Bundesgerichtshof
Beschl. v. 19.06.2018, Az.: 5 StR 252/18
Verwerfung der Revision als unbegründet mit Anm. des Senats zur Untersuchungshaft
Bibliographie
- Gericht
- BGH
- Datum
- 19.06.2018
- Aktenzeichen
- 5 StR 252/18
- Entscheidungsform
- Beschluss
- Referenz
- WKRS 2018, 25570
- Entscheidungsname
- [keine Angabe]
- ECLI
- ECLI:DE:BGH:2018:190618B5STR252.18.0
Verfahrensgang
- vorgehend
- LG Berlin - 28.02.2018
Rechtsgrundlage
Verfahrensgegenstand
Räuberischer Diebstahl
Der 5. Strafsenat des Bundesgerichtshofs hat auf Antrag des Generalbundesanwalts und nach Anhörung des Beschwerdeführers am 19. Juni 2018 gemäß § 349 Abs. 2 StPO beschlossen:
Tenor:
Die Revision des Angeklagten gegen das Urteil des Landgerichts Berlin vom 28. Februar 2018 wird als unbegründet verworfen, da die Nachprüfung des Urteils auf Grund der Revisionsrechtfertigung keinen Rechtsfehler zum Nachteil des Angeklagten ergeben hat.
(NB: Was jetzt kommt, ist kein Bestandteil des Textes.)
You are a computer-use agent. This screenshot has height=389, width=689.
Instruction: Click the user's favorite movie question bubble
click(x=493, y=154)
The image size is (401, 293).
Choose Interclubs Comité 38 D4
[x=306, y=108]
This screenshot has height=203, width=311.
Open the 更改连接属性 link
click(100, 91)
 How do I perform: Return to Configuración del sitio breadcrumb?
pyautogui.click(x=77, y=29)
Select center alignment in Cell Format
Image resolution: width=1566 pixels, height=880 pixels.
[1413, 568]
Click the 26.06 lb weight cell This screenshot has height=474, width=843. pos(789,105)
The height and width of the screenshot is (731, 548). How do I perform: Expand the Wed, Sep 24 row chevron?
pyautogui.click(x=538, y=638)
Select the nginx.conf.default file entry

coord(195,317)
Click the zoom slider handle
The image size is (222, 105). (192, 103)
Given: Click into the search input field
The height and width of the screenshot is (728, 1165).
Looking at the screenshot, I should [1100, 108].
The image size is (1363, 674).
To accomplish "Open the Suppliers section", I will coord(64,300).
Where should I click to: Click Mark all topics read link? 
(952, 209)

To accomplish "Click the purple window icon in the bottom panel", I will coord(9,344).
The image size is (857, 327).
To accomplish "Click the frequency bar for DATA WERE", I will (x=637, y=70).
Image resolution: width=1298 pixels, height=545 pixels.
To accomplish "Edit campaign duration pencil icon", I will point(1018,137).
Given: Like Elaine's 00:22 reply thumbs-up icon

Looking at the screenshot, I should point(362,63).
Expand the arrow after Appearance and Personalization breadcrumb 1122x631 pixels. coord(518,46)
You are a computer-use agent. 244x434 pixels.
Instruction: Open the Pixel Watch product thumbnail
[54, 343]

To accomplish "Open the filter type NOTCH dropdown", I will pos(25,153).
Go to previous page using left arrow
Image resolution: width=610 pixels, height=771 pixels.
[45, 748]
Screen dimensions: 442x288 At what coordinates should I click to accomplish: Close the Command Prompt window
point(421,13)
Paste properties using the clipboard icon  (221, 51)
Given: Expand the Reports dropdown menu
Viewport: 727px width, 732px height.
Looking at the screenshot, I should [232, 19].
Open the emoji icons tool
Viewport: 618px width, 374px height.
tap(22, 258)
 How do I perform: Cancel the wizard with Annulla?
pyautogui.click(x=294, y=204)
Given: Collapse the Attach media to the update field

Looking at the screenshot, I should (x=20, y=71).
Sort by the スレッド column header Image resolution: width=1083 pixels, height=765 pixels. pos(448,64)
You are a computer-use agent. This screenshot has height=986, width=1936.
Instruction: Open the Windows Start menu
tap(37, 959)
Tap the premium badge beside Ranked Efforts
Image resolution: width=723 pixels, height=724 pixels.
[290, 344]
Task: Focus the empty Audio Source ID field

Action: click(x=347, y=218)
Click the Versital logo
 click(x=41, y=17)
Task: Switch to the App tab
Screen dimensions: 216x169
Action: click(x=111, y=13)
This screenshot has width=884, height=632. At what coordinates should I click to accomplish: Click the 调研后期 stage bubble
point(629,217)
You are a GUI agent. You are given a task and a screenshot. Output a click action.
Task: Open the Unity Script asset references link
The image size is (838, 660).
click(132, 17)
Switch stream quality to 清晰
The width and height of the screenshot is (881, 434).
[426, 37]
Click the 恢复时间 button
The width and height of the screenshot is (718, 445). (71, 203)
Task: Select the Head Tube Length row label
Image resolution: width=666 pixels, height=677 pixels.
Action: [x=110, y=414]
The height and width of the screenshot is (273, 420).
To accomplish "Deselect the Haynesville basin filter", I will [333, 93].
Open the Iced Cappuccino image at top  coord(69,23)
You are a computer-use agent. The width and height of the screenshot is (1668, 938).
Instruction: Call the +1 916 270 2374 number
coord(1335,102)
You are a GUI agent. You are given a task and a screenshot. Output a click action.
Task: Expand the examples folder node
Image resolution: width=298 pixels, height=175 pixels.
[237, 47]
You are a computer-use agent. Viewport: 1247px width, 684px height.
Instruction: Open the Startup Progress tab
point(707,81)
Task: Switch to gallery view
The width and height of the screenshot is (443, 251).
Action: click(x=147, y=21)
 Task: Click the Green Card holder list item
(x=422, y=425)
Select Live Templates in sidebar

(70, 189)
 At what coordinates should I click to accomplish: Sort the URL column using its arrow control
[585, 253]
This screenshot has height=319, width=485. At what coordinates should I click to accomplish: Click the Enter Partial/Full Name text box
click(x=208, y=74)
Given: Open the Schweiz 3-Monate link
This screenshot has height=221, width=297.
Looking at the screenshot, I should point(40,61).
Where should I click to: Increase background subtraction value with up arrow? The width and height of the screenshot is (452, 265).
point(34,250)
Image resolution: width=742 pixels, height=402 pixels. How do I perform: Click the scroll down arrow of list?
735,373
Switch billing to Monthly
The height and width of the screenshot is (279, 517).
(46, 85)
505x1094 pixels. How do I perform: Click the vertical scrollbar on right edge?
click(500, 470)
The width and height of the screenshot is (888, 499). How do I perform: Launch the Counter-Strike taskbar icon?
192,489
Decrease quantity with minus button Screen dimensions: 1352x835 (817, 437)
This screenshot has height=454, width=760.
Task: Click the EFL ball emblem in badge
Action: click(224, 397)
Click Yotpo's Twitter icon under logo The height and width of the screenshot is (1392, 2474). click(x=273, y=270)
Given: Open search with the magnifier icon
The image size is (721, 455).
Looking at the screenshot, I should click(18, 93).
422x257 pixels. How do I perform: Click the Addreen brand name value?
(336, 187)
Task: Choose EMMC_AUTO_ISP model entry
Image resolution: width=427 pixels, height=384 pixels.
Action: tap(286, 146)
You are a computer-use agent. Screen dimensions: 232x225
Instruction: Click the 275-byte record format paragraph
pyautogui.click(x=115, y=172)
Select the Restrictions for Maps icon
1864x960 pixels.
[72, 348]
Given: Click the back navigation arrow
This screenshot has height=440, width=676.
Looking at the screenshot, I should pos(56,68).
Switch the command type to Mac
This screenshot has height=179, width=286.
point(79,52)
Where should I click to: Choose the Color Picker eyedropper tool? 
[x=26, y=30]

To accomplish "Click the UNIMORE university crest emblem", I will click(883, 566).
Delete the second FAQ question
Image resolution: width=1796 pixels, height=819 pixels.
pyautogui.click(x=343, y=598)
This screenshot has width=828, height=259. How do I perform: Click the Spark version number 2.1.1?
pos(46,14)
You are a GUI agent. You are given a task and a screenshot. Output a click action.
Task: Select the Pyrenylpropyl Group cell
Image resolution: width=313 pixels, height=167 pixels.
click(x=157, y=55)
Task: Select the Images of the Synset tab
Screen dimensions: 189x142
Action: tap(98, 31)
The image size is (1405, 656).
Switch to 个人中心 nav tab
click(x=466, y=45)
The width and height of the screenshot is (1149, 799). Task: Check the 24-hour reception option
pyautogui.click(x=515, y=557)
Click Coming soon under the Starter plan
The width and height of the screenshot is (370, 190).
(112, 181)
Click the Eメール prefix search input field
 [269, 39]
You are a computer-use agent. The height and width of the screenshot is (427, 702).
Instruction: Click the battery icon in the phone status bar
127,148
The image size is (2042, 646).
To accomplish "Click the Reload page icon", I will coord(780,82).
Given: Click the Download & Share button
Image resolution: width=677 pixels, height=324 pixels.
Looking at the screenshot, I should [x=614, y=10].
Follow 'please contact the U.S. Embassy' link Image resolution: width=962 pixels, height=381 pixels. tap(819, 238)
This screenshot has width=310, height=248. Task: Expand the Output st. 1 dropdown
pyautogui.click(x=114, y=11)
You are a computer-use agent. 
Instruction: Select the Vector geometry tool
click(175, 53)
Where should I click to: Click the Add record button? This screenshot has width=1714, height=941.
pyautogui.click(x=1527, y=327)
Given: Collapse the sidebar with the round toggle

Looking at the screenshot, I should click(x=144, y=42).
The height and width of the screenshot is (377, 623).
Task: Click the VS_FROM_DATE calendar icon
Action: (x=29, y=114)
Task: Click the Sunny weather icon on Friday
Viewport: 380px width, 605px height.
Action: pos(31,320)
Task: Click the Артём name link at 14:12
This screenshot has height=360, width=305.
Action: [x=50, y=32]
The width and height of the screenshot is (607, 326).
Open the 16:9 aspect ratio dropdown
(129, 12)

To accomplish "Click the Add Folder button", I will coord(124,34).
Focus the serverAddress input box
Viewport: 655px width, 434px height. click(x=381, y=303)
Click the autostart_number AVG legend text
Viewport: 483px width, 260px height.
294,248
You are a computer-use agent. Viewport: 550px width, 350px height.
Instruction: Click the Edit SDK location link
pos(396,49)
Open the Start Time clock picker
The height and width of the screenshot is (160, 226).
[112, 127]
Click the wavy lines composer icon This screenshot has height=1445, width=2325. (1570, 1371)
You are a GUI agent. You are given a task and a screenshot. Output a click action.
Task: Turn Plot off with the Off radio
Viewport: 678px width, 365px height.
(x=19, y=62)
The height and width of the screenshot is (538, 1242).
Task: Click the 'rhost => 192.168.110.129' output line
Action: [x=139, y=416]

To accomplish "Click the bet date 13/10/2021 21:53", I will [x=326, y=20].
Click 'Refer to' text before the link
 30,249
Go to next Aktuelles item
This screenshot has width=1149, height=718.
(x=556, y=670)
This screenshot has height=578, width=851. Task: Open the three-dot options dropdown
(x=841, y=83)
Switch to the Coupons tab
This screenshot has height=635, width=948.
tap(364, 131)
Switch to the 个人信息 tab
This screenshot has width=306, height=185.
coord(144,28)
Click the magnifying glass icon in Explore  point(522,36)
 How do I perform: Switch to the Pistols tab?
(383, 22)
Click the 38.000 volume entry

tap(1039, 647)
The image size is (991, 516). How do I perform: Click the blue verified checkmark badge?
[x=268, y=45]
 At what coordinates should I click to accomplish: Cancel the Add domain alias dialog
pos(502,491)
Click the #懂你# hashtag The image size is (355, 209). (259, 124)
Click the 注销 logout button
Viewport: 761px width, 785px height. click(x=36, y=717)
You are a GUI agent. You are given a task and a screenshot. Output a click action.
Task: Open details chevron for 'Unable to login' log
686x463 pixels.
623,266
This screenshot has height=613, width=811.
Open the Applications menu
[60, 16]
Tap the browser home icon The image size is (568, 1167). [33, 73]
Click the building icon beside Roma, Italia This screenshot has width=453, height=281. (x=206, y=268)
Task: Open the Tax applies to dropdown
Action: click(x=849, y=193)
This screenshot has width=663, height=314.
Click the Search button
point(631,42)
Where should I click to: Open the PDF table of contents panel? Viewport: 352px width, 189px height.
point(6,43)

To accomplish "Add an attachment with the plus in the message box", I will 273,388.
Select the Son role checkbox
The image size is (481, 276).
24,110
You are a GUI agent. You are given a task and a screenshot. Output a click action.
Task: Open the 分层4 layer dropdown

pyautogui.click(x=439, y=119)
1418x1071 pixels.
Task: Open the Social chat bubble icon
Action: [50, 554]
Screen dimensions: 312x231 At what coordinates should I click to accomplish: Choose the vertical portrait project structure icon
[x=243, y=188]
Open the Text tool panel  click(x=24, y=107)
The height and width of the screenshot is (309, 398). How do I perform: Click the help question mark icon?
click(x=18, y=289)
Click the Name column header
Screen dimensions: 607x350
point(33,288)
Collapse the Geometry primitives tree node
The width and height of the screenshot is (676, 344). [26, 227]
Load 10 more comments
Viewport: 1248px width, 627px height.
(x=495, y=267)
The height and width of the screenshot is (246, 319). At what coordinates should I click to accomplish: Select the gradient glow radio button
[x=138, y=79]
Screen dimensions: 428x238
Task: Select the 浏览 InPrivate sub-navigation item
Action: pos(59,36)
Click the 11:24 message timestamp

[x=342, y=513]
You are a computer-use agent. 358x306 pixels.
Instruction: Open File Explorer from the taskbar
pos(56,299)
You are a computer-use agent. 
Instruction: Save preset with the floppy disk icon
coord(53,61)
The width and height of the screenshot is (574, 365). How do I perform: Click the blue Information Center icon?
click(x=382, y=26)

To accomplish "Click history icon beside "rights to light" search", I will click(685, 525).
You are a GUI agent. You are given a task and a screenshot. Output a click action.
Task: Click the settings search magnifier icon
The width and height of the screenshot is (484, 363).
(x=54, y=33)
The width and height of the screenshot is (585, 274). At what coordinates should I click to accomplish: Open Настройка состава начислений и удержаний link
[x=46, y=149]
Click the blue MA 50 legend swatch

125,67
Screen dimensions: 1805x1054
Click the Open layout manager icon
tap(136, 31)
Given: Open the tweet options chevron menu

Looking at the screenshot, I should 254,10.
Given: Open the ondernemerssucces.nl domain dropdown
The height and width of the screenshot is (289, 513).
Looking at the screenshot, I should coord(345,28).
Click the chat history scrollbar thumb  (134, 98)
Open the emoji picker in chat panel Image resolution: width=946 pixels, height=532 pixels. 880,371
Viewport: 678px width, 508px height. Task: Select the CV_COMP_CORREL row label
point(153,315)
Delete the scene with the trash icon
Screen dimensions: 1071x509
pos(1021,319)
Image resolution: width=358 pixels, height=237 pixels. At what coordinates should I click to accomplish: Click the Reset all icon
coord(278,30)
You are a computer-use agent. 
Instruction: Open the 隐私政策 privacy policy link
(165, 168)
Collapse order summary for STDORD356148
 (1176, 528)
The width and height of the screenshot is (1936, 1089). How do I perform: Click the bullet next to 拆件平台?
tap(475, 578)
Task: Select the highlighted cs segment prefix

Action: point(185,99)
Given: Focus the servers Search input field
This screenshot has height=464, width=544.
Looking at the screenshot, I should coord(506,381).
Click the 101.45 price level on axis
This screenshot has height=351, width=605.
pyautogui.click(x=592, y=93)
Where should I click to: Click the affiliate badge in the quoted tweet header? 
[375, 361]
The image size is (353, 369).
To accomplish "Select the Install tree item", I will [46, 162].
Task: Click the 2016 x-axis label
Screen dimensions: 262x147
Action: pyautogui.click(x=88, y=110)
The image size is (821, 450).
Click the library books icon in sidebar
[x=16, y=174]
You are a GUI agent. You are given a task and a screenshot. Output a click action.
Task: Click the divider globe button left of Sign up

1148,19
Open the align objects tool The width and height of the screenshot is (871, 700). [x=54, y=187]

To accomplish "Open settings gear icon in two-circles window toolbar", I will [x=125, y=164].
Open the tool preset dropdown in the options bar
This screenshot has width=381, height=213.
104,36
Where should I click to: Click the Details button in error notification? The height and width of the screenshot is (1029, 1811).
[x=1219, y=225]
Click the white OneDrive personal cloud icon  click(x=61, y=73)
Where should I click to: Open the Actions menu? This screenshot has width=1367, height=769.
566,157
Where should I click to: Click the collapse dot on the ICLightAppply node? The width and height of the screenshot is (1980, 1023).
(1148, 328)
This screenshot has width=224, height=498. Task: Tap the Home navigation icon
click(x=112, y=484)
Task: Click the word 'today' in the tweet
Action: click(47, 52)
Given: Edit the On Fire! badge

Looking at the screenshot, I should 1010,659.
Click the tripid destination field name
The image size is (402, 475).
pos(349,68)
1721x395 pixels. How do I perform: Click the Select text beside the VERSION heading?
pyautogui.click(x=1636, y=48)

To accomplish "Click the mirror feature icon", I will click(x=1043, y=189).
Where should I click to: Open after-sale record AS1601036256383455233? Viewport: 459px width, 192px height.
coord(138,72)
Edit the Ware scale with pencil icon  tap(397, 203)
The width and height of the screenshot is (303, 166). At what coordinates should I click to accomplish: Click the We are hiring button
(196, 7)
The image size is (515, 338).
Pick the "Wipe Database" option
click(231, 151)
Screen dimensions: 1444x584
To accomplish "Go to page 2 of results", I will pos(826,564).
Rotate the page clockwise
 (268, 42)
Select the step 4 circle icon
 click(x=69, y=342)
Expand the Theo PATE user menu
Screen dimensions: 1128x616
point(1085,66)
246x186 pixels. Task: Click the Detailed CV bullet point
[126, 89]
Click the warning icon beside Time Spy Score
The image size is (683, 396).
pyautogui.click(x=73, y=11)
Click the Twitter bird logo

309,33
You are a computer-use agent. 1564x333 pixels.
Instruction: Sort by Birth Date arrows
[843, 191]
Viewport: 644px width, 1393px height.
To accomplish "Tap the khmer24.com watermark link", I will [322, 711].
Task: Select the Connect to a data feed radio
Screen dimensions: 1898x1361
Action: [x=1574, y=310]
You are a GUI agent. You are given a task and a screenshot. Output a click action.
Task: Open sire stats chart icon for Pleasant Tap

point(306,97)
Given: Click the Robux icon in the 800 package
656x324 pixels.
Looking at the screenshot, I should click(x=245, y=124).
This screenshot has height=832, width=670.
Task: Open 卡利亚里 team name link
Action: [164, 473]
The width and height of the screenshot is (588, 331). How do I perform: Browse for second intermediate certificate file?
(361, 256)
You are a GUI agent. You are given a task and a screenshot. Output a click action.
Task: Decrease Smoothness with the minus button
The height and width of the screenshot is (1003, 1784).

Der Beschwerdeführer hat die Kosten des Rechtsmittels zu tragen.
Ergänzend zur Antragsschrift des Generalbundesanwalts vom 25. Mai 2018 bemerkt der Senat:
Entgegen der Auffassung des Beschwerdeführers und des Generalbundesanwalts hat das Landgericht die gegen den Angeklagten vollzogene zweimonatige Untersuchungshaft zutreffend nicht strafmildernd gewürdigt. Denn dem Urteil lassen sich den Angeklagten besonders beschwerende Umstände des Haftvollzugs nicht entnehmen (st. Rspr., vgl. etwa BGH, Urteil vom 20. August 2013 - 5 StR 248/13, NStZ 2014, 31 mwN). Im Gegenteil war der Angeklagte lediglich elf Tage vor der Tat aus der wegen einschlägiger anderer Taten vollstreckten Untersuchungshaft entlassen worden. Diesen Umstand hat das Landgericht mit Recht in besonderem Maße strafschärfend gewichtet.